Java find Minimum rotation calculate in 2 Array

Question

In a row of dominoes, tops[i] and bottoms[i] represent the top and bottom halves of the ith domino. (A domino is a tile with two numbers from 1 to 6 - one on each half of the tile.)

We may rotate the ith domino, so that tops[i] and bottoms[i] swap values.

Return the minimum number of rotations so that all the values in tops are the same, or all the values in bottoms are the same.

I was able to solve it without the minimum requirement, how can I solve it with the minimum requirement, also is there a non-recursive solution?

@Test
public void runDomino(){
    int[] tops = new int[]{2,1,2,4,2,2};
    int[] bottoms = new int[]{5,2,6,2,3,2};    
    System.out.println(getCounter(tops, bottoms, 0,0));
}

private int getCounter(int[] tops, int[] bottoms, int counter, int i) {
    if(i==tops.length-1){
        return counter;
    } else {
        if(tops[i]== tops[i+1] || bottoms[i]== bottoms[i+1]){
            i++;
            return getCounter(tops, bottoms, counter, i);
        }
        else if(tops[i]== bottoms[i+1] || bottoms[i+1]== tops[i]){
            counter++;
            i++;
            int temp = tops[i];
            tops[i] = bottoms[i];
            bottoms[i] = temp;
            return getCounter(tops, bottoms, counter, i);
        } else {
            System.out.println("not matches anyway");
            return Integer.MAX_VALUE;
        }
    }
}

Answer 1

I'm going to assume reasonable inputs and that there are no duplicate dominoes in the set.

The first thing to do is identify the common value. I'll wave my hands at how you determine what the common value because it shouldn't be hard given the assumptions. So I'll leave that as a method to be implemented...

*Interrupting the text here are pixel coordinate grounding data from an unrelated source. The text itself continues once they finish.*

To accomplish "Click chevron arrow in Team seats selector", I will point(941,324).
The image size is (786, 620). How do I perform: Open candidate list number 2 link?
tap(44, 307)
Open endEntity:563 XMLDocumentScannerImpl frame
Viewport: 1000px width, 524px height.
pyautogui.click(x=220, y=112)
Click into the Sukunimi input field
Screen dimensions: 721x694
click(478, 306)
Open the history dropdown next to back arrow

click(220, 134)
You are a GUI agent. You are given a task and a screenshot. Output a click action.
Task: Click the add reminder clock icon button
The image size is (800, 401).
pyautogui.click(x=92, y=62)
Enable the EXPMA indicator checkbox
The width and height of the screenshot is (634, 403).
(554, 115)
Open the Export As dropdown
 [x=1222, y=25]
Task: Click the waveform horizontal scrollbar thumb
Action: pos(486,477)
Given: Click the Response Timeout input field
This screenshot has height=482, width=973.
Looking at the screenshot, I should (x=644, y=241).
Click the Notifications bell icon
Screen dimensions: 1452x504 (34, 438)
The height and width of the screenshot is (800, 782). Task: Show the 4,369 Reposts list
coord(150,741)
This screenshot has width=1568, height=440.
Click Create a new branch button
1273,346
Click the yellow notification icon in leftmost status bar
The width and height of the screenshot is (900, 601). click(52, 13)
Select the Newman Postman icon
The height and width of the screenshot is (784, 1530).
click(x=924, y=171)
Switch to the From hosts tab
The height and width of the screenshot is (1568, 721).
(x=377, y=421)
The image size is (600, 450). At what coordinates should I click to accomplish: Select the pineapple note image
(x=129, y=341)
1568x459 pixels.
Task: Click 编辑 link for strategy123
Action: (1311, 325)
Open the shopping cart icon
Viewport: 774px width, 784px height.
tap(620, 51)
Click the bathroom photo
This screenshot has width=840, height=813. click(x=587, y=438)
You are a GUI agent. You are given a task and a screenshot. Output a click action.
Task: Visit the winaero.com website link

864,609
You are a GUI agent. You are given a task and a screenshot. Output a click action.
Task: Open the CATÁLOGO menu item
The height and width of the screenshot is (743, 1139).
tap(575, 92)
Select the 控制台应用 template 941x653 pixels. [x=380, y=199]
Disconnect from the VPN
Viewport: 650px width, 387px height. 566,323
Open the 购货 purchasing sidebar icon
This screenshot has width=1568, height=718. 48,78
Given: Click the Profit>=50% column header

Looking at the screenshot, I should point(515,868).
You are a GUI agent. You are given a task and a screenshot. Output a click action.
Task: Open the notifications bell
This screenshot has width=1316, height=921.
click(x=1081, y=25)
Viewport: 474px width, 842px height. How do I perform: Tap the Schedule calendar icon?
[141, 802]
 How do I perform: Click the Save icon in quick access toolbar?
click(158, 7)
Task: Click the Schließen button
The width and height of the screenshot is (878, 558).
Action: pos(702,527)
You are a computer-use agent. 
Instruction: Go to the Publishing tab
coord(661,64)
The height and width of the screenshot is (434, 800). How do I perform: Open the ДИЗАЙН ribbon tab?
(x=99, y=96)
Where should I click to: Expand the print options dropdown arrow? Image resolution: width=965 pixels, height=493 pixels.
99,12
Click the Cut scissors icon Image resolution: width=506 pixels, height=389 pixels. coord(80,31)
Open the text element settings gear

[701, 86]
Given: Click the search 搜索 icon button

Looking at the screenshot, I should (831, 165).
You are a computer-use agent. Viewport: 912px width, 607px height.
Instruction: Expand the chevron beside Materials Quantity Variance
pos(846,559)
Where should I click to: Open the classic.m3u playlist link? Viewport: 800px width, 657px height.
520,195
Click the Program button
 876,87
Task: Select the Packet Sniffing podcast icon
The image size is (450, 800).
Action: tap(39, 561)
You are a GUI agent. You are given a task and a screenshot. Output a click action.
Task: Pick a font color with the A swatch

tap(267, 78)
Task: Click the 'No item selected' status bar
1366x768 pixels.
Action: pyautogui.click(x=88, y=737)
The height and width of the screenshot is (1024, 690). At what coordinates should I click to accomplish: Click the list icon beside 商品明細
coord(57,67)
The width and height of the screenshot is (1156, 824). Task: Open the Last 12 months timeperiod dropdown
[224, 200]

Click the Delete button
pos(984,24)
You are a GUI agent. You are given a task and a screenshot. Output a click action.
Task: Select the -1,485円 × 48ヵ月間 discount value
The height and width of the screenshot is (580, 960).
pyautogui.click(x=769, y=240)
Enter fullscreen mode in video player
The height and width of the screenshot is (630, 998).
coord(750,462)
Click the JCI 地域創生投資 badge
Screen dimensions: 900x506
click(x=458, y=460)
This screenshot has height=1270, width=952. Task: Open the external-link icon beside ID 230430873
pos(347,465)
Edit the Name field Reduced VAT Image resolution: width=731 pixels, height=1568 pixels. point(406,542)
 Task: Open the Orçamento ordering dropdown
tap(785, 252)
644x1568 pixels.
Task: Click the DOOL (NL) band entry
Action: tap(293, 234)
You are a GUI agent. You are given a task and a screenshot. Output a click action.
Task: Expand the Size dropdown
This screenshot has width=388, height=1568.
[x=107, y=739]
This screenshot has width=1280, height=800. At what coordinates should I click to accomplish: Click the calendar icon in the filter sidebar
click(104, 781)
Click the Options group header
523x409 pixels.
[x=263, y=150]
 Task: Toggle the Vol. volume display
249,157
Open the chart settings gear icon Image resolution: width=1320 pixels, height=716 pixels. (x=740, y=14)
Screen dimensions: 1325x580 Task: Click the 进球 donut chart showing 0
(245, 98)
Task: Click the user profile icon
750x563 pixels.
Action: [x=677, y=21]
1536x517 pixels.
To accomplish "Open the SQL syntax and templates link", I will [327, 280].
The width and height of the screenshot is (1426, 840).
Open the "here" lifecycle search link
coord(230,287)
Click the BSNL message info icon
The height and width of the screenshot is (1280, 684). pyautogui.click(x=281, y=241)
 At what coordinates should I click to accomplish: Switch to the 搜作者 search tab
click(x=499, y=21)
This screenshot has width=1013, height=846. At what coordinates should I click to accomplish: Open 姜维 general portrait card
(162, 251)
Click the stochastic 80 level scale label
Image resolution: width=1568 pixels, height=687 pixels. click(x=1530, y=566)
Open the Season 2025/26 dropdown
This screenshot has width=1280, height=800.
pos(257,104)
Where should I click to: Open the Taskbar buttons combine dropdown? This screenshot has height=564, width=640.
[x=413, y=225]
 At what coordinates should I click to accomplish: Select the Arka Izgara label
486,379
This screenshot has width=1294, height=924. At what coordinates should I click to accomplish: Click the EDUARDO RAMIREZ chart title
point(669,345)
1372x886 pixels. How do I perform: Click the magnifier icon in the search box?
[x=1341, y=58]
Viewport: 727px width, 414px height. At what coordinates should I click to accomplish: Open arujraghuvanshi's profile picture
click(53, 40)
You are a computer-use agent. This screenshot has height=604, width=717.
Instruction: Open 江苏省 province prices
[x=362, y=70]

int value = findCommonValue(tops, bottoms);

Count the number of times that value occurs in each of the arrays. Since we can get all of the common values in either tops or bottoms, the minimum number of swaps is the shared length of the arrays minus the larger value.

int numValuesTops = (int) Arrays.stream(tops).filter(e -> e == value).count();
int numValuesBottoms = (int) Arrays.stream(bottoms).filter(e -> e == value).count();
int minSwaps = Math.min(numValuesTop, numValuesBottoms);

So, given the tops/bottoms that follow:

int[] tops =    new int[] {2, 1, 2, 4, 2, 2};
int[] bottoms = new int[] {5, 2, 6, 2, 3, 2};

• In this case, the common value is 2.
• The number of 2s in tops is 4
• The number of 2s in bottoms is 3
• Length of arrays (6) minus larger count (4) is 2